CHAPTER 2

“What? Why?”

He sets the tablet down on the table, and the screen on the wall flares to life, scrolling with half a dozen articles and obituaries.

Murdered Sovians throughout the charted systems.

“He isn’t waiting to see if someone is going to challenge him. He’s going to get rid of all of us, just in case.”

“Okay, so he doesn’t want you to try to take his crown from him.”

“It’s a collar,” he says, offhandedly.

“Semantics.”

They look at each other, and I know they don’t understand the word, but I don’t explain.

“How do we make you ineligible for that collar without making you dead?” I don’t care that it’s not how I should say it.

“There are ways,” Mooralan says, but Ferrok doesn’t look hopeful, and neither of them tell me what those ways are.

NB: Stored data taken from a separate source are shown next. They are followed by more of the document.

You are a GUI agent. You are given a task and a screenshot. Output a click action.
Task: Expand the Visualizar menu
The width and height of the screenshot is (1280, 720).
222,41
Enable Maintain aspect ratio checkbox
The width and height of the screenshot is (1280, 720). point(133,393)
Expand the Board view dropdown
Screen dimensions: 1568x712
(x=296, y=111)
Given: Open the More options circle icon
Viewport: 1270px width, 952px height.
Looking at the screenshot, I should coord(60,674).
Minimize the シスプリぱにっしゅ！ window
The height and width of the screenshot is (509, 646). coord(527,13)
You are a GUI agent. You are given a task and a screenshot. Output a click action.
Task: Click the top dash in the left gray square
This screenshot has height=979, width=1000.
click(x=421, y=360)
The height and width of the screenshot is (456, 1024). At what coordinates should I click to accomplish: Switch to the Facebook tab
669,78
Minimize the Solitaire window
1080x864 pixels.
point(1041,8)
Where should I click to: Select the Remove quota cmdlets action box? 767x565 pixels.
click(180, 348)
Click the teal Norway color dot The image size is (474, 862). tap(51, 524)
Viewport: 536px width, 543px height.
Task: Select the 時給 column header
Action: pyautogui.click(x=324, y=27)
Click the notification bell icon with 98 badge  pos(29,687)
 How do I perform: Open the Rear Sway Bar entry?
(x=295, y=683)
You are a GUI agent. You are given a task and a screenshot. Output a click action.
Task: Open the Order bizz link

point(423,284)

My mind shuffles through a dozen options I know aren’t right. And then one that might work.

“What if we get married? If you’re attached to a non-Sovian, surely that must mess something up, right?”

“It would, but…”

“But what?”

“As much as I would love to be yours, Sovian marriage is not paperwork and promises. It’s a surgical procedure. One you might think of as mutilation. One I don’t know if you’d survive.”

“And I definitely won’t,” Mooralan says, squeezing my hand. “So that’s off the table.”

“What then? What can we do?”

“I have to leave.” Ferrok says again. “I don’t think there’s any other option.”

“There has to be.”

Ferrok takes my head in his hand and brushes his beak across my lips. “I wish you were right.”